Le czar nomma l’île d’Aland pour les conférences que son ministre d’État Osterman devait avoir avec le baron de Görtz. On pria le duc d’Ormond de s’en retourner, pour ne pas donner de trop violents ombrages à l’Angleterre, avec laquelle le czar ne voulait rompre que sur le point de l’invasion ; on retint seulement à Pétersbourg Irnegan, le confident du duc d’Ormond, qui fut chargé des intrigues, et qui logea dans la ville avec tant de précaution qu’il ne sortait que de nuit, et ne voyait jamais les ministres du czar que déguisé tantôt en paysan, tantôt en Tartare.

Dès que le duc d’Ormond fut parti, le czar fit valoir au roi d’Angleterre sa complaisance d’avoir renvoyé le plus grand partisan du prétendant ; et le baron de Görtz, plein d’espérance, retourna en Suède.

Il retrouva son maître à la tête de trente-cinq mille hommes de troupes réglées, et les côtes bordées de milices. Il ne manquait au roi que de l’argent : le crédit était épuisé en dedans et en dehors du royaume. La France, qui lui avait fourni quelques subsides dans les dernières années de Louis XIV, n’en donnait plus sous la régence du duc d’Orléans, qui se conduisait par des vues toutes contraires. L’Espagne en promettait, mais elle n’était pas encore en état d’en fournir beaucoup. Le baron de Görtz donna alors une libre étendue à un projet qu’il avait déjà essayé avant d’aller en France et en Hollande : c’était de donner au cuivre la même valeur qu’à l’argent ; de sorte qu’une pièce de cuivre, dont la valeur intrinsèque est un demi-sou, passait pour quarante sous avec la marque du prince ; à peu près comme, dans une ville assiégée, les gouverneurs ont souvent payé les soldats et les bourgeois avec de la monnaie de cuir, en attendant qu’on pût avoir des espèces réelles. Ces monnaies fictices[1], inventées par la nécessité, et auxquelles la bonne foi seule peut donner un crédit durable, sont comme des billets de change, dont la valeur imaginaire peut excéder aisément les fonds qui sont dans un État.
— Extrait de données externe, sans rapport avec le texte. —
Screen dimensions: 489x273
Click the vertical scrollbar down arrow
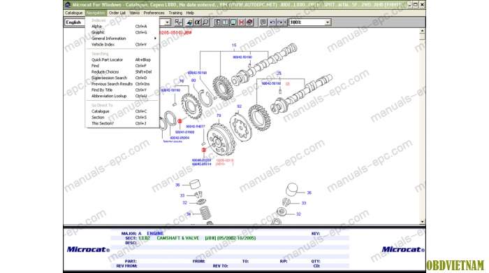click(x=422, y=221)
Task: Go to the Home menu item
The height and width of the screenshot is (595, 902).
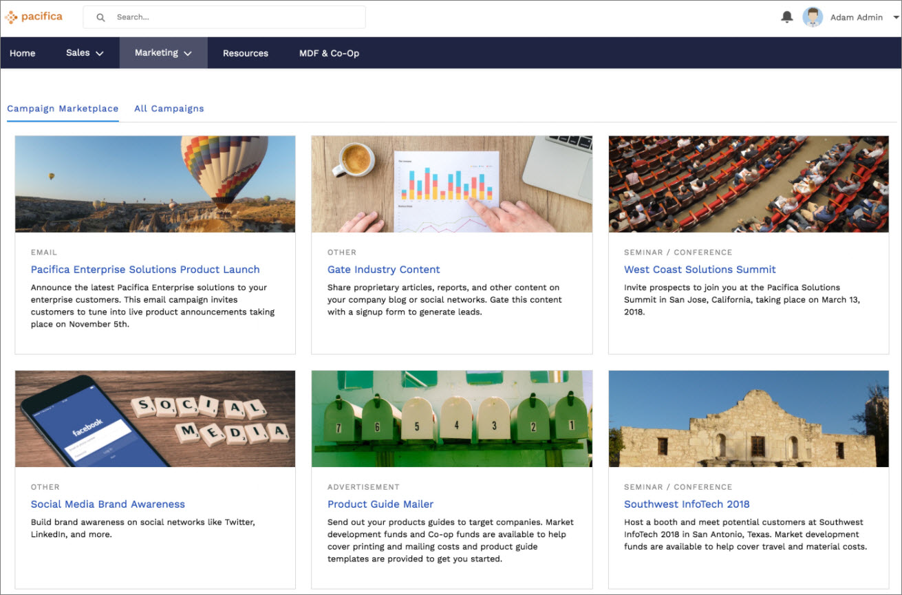Action: point(23,53)
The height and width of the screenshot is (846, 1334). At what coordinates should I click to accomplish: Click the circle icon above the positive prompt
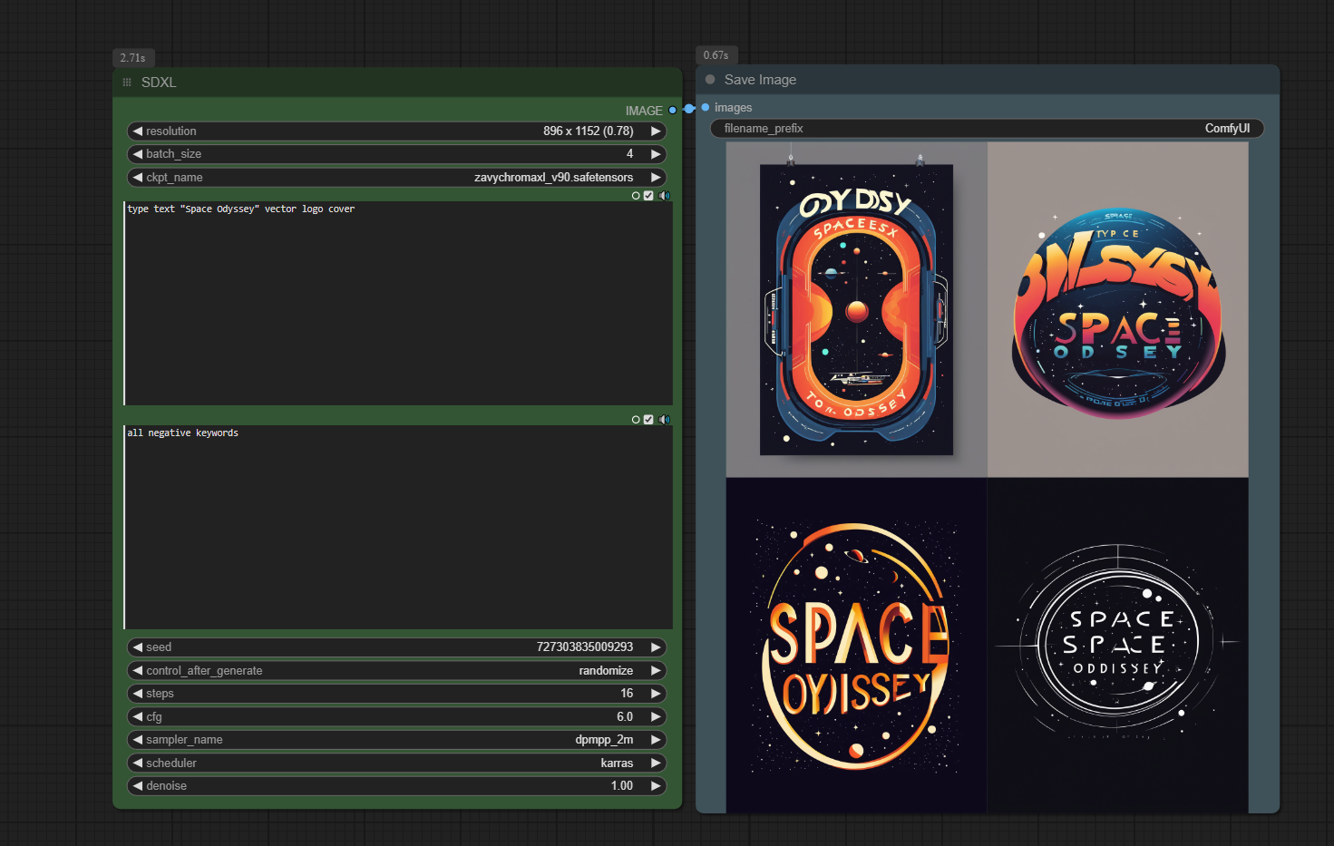coord(636,196)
Ces ressources sont d’un excellent usage dans un pays libre ;

  1. Dans l’édition de 1731, il y a : monnaies fictices ; dans celle de 1737, monnaies idéales ; dans celles de 1746, 1751, et de Kehl, monnaies fictives ; dans celles de 1748, 1752, 1756, 1761, 1768 (in-4°) et 1775, monnaies fictrices. L’exemplaire de 1748, avec corrections manuscrites, dont j’ai parlé dans mon avertissement, porte (au moyen d’une correction) monnaies fictices. (B.)

    — Une monnaie fictive est celle qui représente une monnaie réelle. Une monnaie fictice est celle qui est figurée, feinte, qui n’a pas de valeur intrinsèque. Le Dictionnaire de l’Académie n’a adopté que le mot fictif.